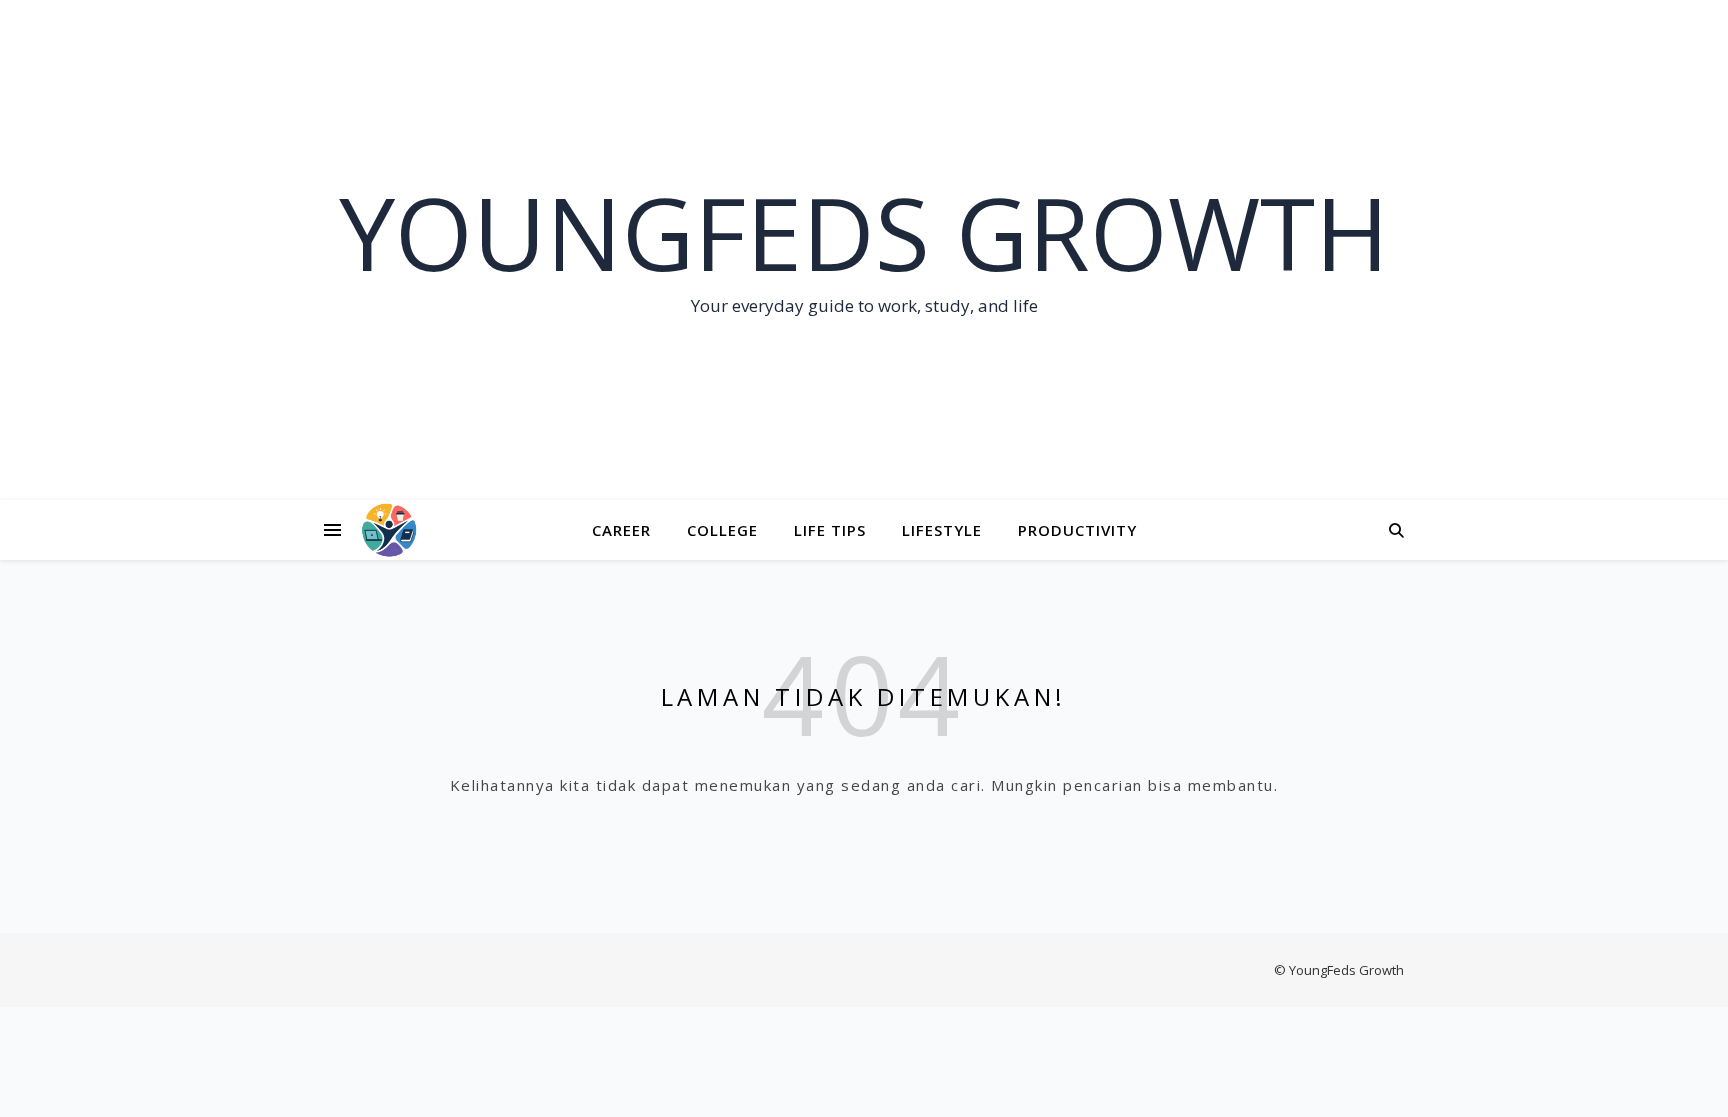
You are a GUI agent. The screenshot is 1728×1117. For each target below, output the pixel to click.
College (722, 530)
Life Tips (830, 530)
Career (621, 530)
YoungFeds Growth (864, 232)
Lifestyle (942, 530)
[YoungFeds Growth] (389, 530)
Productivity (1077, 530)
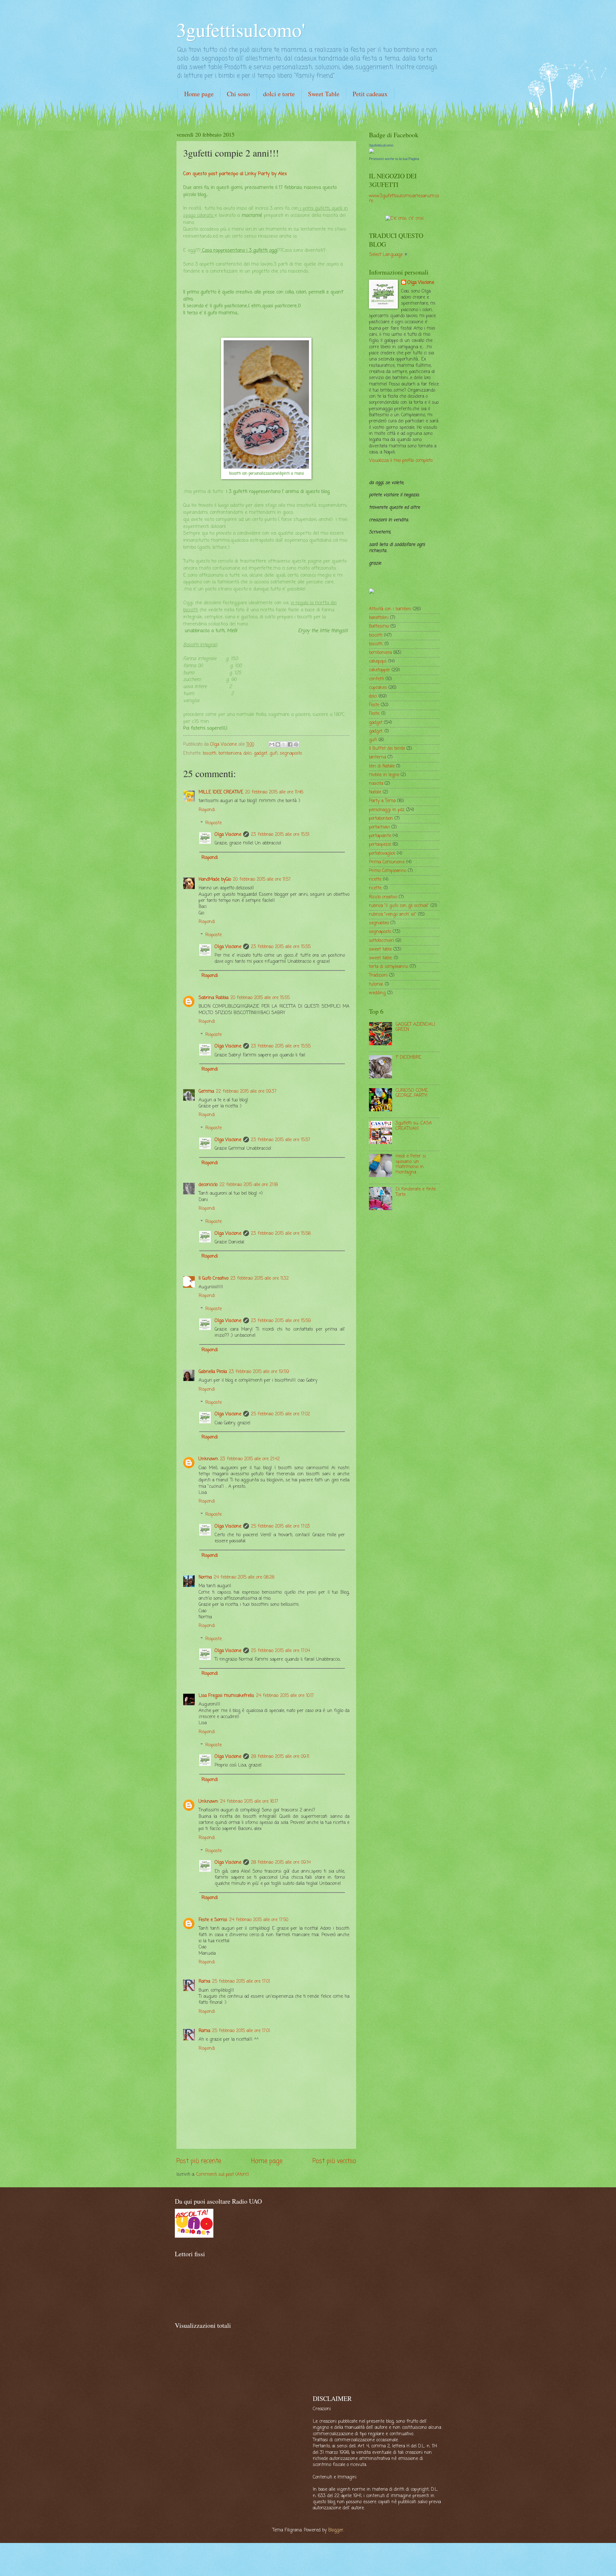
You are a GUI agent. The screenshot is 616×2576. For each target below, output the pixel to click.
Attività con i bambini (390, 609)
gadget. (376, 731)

____________________

Task item - Reproduce the lines above exactly, please, but not the pictures in them.

Expected answer -
You are a GUI agent. The screenshot is 1728×1117. For each target below, output the pixel to click.
College (722, 530)
Life Tips (830, 530)
Career (621, 530)
YoungFeds Growth (864, 232)
Lifestyle (942, 530)
[YoungFeds Growth] (389, 530)
Productivity (1077, 530)
You are a GUI agent. The screenshot is 616×2576. For each target below, output the pixel to click.
Attività con i bambini (390, 609)
gadget. (376, 731)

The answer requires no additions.